The role of informal social networks in building organizational creativity and innovation


For the last decade I have examined and applied social network analysis in and across organizations, for example in large professional firms, technology purchase decision-making, high-performance personal networks, and other applications.

The more time you spend with the analysis of social networks in organizations and those firms that have applied the techniques, the more evident the power of these approaches. In particular for high-performing organizations, applying social network analysis is one of the most useful tools in pushing value creation to the next level. This is evident in the California Management Review paper I co-authored on Managing Collaboration: Improving Team Effectiveness through a Network Perspective, in which we examined how to improve performance in sales, innovation, and execution.

Innovation is of course a particularly pointed issue today, with the increasing pace of external and industry change driving the necessity of effective, applied creativity. However this is often difficult in large, complex organizations.

To this point, the IBM Institute for Business Value has released a report on Cultivating organizational creativity in an age of complexity.

The report has some interesting insights and findings, including this chart of the opposites needing resolution in a creative organization.

Source: IBM Creative Leadership Report

However what I particularly picked up on was the report’s references to the use of social network analysis. In the first instance it looked at its role in uncovering organizational capabilities for creativity. There is probably no better tool to identify both strengths and areas for intervention in innovation.

Uncovering the key capabilities of the creative organization

1. Assess the readiness for challenging assumptions in your organization
• Evaluate your culture, structures and organizational climate for creativity
• Identify the environmental factors that have contributed to past innovations
• Make results available to all and solicit input for improvement initiatives.

2. Use social network analysis to uncover creative leadership
• Search the relationship networks in your organization to find future creative leaders
• Identify the social structure, including critical roles, of your creative leadership community
• Determine how these relationship networks have contributed to specific creative accomplishments in the past.

3. Write the history of your organization’s most compelling innovations
• Focus on significant breakthroughs that created real value
• Plot out the path your organization followed in order to: see, map, understand, believe and act on past opportunities
• Write a “history” from the future envisioning how the organization’s three-year goals will be achieved using this same approach.

The report goes on to look at some key points in unleashing creativity.

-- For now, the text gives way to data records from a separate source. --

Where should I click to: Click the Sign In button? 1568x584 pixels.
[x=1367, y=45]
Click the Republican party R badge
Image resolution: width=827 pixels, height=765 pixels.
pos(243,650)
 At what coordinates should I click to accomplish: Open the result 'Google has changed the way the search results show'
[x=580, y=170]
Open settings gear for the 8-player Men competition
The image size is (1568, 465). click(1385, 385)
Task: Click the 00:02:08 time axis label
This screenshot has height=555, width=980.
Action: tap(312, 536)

The first point on collective visualization of data is a very interesting one. It undoubtedly alludes to IBM’s Many Eyes initiative, which provides a platform to this. These kinds of tools can be very useful, but only if used well, which many organizations are not quite ready for.

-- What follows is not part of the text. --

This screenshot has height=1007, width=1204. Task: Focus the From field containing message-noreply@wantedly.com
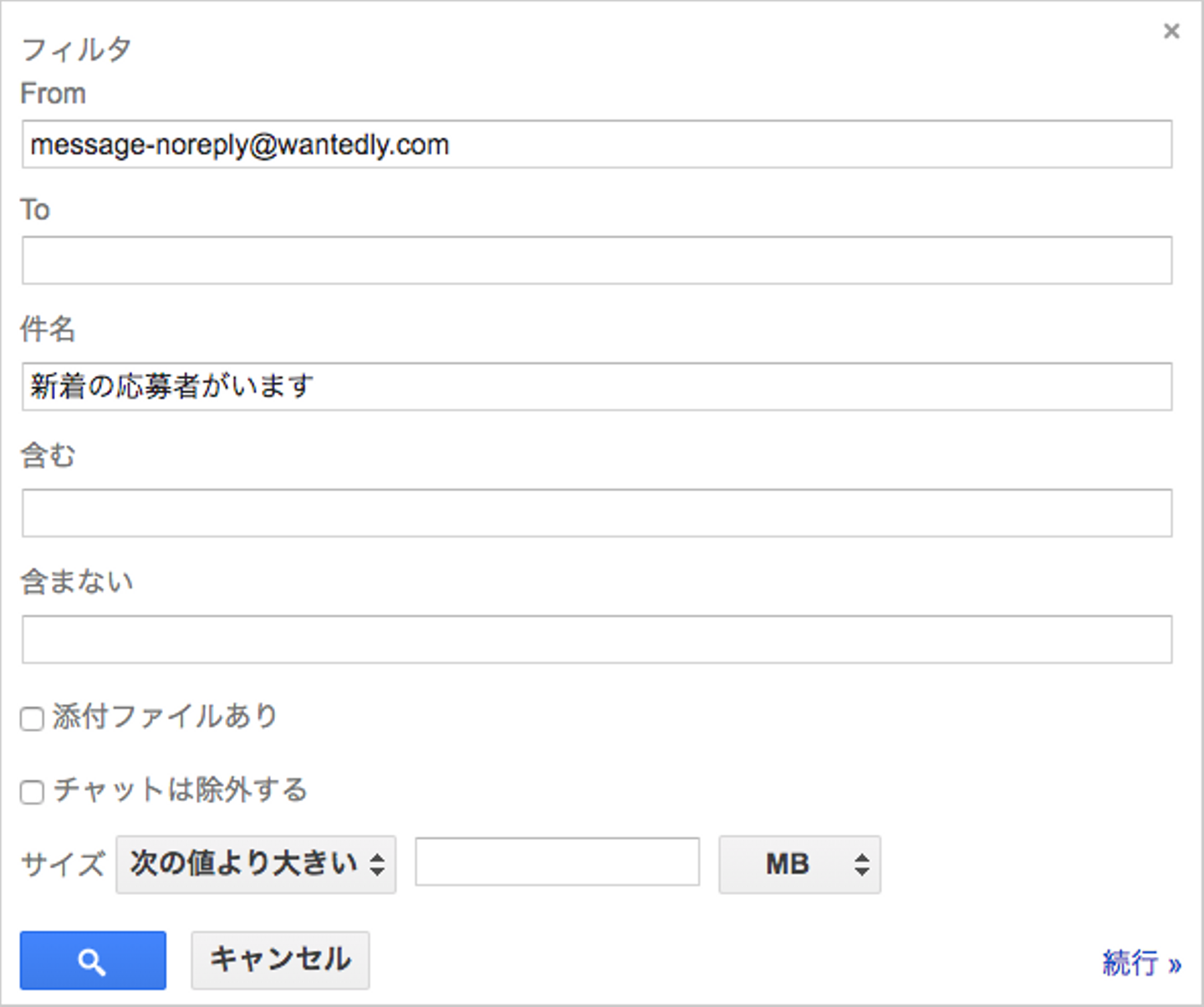pos(597,145)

It also discusses social network analytics in mapping collaboration. The approaches they describe can be very valuable, but I would generally do these earlier, designed in such as to identify specific high-impact initiatives. Social network analysis is a powerful tool, but it has to be applied with clear interventions in mind.

Unleash and scale organizational creativity

1. Improve transparency by sharing data for collective visualization
• Challenge your analytical and creative talents to design data so that it tells a story
• Publish data in a visual way that gains the benefit of collective sense-making
• Extend data visualization to scenario simulations that can be manipulated collectively.

2. Establish a platform for creative collaboration
• Recruit global experts to engage with the members of your business ecosystem
• Enable ad hoc self-organization around value creation opportunities
• Encourage participation with a “leaders first” approach to the sharing of ideas.

3. Use social analytics to understand and influence constituent behavior
• Create a real-time analytics engine that provides instant visibility to online actions
• Use experimentation and simulation to predict behavior under various scenarios
• Leverage game dynamics to influence behavior in both the virtual and physical worlds.

As creativity and innovation move to be even more central to value-creation in organizations, social network analysis will increasingly be used as a tool by those organizations that succeed in moving ahead.